I'm not desperately lonely, I just moved into the area and don't know anyone...


----------



## xxDarkRiderxx (18 Oct 2015)

snorri said:


> It's not unknown for some computer whizz kid to look for a club that wants a website set up.
> The whizz kid does the job and moves on to Club B leaving nobody at Club A with a clue how it all works, resulting in outdated fixture lists and unanswered emails etc.



I am a computer whizz kid and no one ever asks me to set-up anything. Maybe I should take the hint.


----------



## snorri (18 Oct 2015)

xxDarkRiderxx said:


> I am a computer whizz kid and no one ever asks me to set-up anything. Maybe I should take the hint.


Perhaps you expect payment?
I was referring to the enthusiast types happy to set up a website at little or no cost to the club.


----------



## Aunty Tyke (18 Oct 2015)

Recommend Abingdon Freewheelers,different levels,great bunch


----------



## ColinJ (18 Oct 2015)

It was certainly a very trying ....













































... thread title! (It gets a bit tedious having to open threads to find out what people are trying, wanting, hating, needing, avoiding etc. )


----------



## HLaB (18 Oct 2015)

Phone them, some folk just don't pick up their emails.


----------



## 3narf (19 Oct 2015)

ColinJ said:


> It was certainly a very trying ...
> 
> ... thread title! (It gets a bit tedious having to open threads to find out what people are trying, wanting, hating, needing, avoiding etc. )



Oh! Sorry


----------



## ColinJ (19 Oct 2015)

3narf said:


> Oh! Sorry


I'll let you off this time!


----------



## derrick (19 Oct 2015)

Just turn up at one of there meeting places.


----------



## Ian H (19 Oct 2015)

Corinium are a friendly enough bunch.


----------



## Lonestar (21 Oct 2015)

derrick said:


> Just turn up at one of there meeting places.

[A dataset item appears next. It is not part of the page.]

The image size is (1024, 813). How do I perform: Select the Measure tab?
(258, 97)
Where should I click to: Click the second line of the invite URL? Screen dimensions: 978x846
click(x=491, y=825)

Im thinking of doing this for a forum ride sometime.


----------



## SWSteve (21 Oct 2015)

Since picking up my bike and moving twice I have been out with 3 clubs. I emailed all of them beforehand. 2 very good, quick reply. One, not so quick, not so much info. 

of the two quick replies, one called me to ask how I was, how long I had been in The area and what I knew of cycling locally - the answers to this were more or less 'I've just moved here and don't want to get lost, take me along with you please'. The other sent me a pdf explaining all aboard it th club, and the member offers on certain brands!!! The also said t call if I wanted to know any more info, or who to call if I was lost on anything. 

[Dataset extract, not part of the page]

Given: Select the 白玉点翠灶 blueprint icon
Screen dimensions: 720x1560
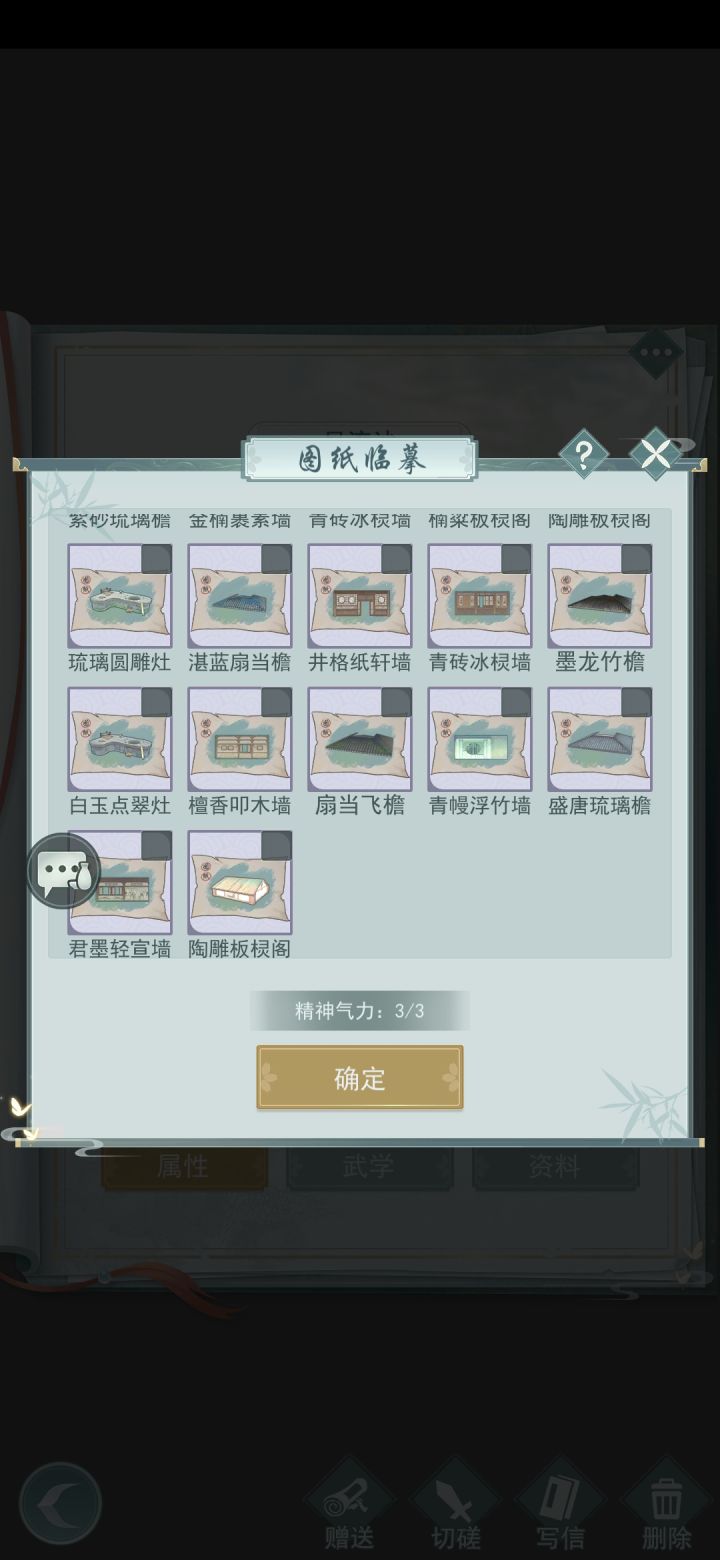Looking at the screenshot, I should pos(120,739).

The main lesson I got from them was, please call us - it's easy to email and then not do anything after, but if you call you can actually talk to someone so they can help you to make the most of the club.




More of what everyone else has said really


----------



## Sittingduck (27 Oct 2015)

Cycling clubs are one of those things that are just better off the old fashioned way. As per previous advice, go to the meet point and introduce yourself.


----------



## Citius (27 Oct 2015)

Aunty Tyke said:


> Recommend Abingdon Freewheelers,different levels,great bunch



Distance might be an issue. Abingdon is 40 miles away.


----------



## 3narf (31 Oct 2015)

I'm going to turn up tomorrow and see how it goes...


----------



## e-rider (2 Nov 2015)

3narf said:


> I'm going to turn up tomorrow and see how it goes...


Chippenham Wheelers is a large club but maybe a bit too far away from you?


----------



## Sittingduck (2 Nov 2015)

So, what happened?


----------



## 3narf (2 Nov 2015)

I got there for 9 but there was no sign of anyone. I did 10 miles on my own, got back at half nine just as 3 or 4 people were setting off from Cafe Nero; not sure if they were from a club or not and they looked like they were going off on an epic ride, as they had winter gear on and bags.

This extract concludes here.